Surrogate model-based Derivative-Free Optimizations

surrogate-model

Surrogate model-based Derivative-Free Optimization

Surrogate model

\ell(\theta) = m(\theta) + e(\theta)

고비용의 목적 함수를 근사하는 저비용의 모델.

$\ell(\theta)$ : upper level objective (실제 목적 함수, 고비용)
$m(\theta)$ : surrogate model (저비용 근사 모델)
$e(\theta)$ : noise (잔차)

Optimization steps

어떤 하이퍼파라미터 $\theta$ 를 고르면, 그걸로 모델을 학습해서 테스트 목적 함수 값 $\ell(\theta, w^*(\zeta), \mathcal{D}_{\text{test}})$ 을 얻을 수 있음. 하지만 이 과정은 시간도 오래 걸리고, 학습 랜덤성 $\zeta$ 때문에 노이즈도 있음. 그렇기에 직접 $\ell(\theta)$ 를 최적화 하는 대신, 몇 번만 계산해본 결과들을 토대로 근사함수(surrogate model)를 만들어 놓고 그걸 이용해서 더 효율적으로 최적화를 하려는 것이 목적.

Approximate a function
Select next hyperparameter

Radial Basis Functions (RBF) + Stochastic Sampling

radial = distance from a center

m_{RBF}(\theta) = \sum_{i=1}^{N} \lambda_i \phi(||\theta - \theta_i||) + p(\theta)

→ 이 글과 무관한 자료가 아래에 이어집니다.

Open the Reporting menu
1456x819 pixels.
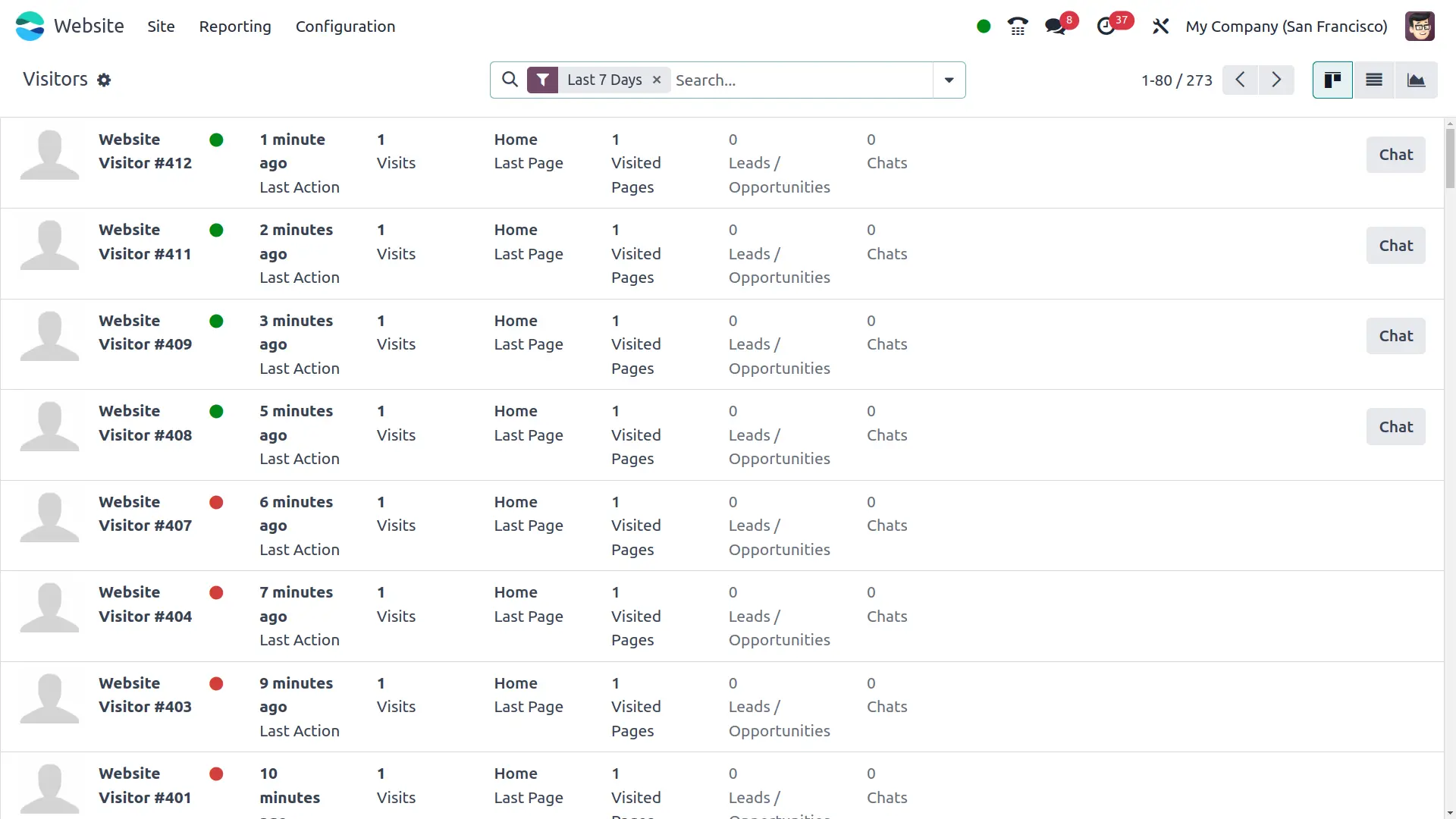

$\theta_i$ : 지금까지 실험해본 하이퍼파라미터 값들
$\ell_i$ : 그때 얻은 테스트 목적 함수 값의 평균값(기대값)
$\phi$ : 중심 $\theta_i$ 로부터의 거리만을 보는 함수 (Gaussian kernel, $r^3$ 등)
$\lambda_i$ : 각 중심 $\theta_i$ 주변의 영향력을 결정하는 계수
$p(\theta) = b_0 + b^\top \theta$ : 전체적인 선형 추세(기울기) 를 표현

이 근사 모델이 제대로 작동하려면 다음 두 가지 조건을 만족해야 함:

보간 조건: 모든 실험점에서 근사 모델이 실제 실험값과 일치해야 함.
$m_{\mathrm{RBF}}(\theta_i) = \ell_i, \quad i=1,\dots,N$
추세 분리 조건: RBF 부분이 선형 추세와 섞이지 않도록,
$P^T \lambda = 0$

이 두 조건을 합치면 다음과 같은 연립방정식을 얻게 됨.

\begin{bmatrix} \Phi & P \\ P^T & 0 \end{bmatrix} \begin{bmatrix} \lambda \\ b \end{bmatrix} = \begin{bmatrix} \ell \\ 0 \end{bmatrix}

\Phi_{ij} = \phi(||\theta_i - \theta_j||), \quad P = \begin{bmatrix} \theta_1^T & 1 \\ \theta_2^T & 1 \\ \vdots & \vdots \\ \theta_N^T & 1 \end{bmatrix}, \quad b = \begin{bmatrix} b \\ b_2 \\ \vdots \\ b_{d} \\ b_0 \end{bmatrix}, \quad \ell = \begin{bmatrix} \mathbb{E}_{\zeta}\!\left[ \ell(\theta_1, w_1^*(\zeta), \mathcal{D}_{\text{test}}) \right] \\[6pt] \mathbb{E}_{\zeta}\!\left[ \ell(\theta_2, w_2^*(\zeta), \mathcal{D}_{\text{test}}) \right] \\[6pt] \vdots \\[6pt] \mathbb{E}_{\zeta}\!\left[ \ell(\theta_n, w_n^*(\zeta), \mathcal{D}_{\text{test}}) \right] \end{bmatrix}

$\Phi_{ij} = \phi(\lVert \theta_i - \theta_j \rVert)$ : 각 점들 사이의 거리에 대한 RBF 값
$P$ : 각 점의 좌표와 상수항 1을 붙여 만든 행렬
$\ell$ : 각 실험점에서 얻은 평균 목적 함수 값

이 시스템을 풀면 $\lambda, b$ 가 정해짐.

Note (확률적 샘플링)

$\ell$ 벡터 안의 $\mathbb{E}_\zeta[\cdot]$ (확률적 샘플링)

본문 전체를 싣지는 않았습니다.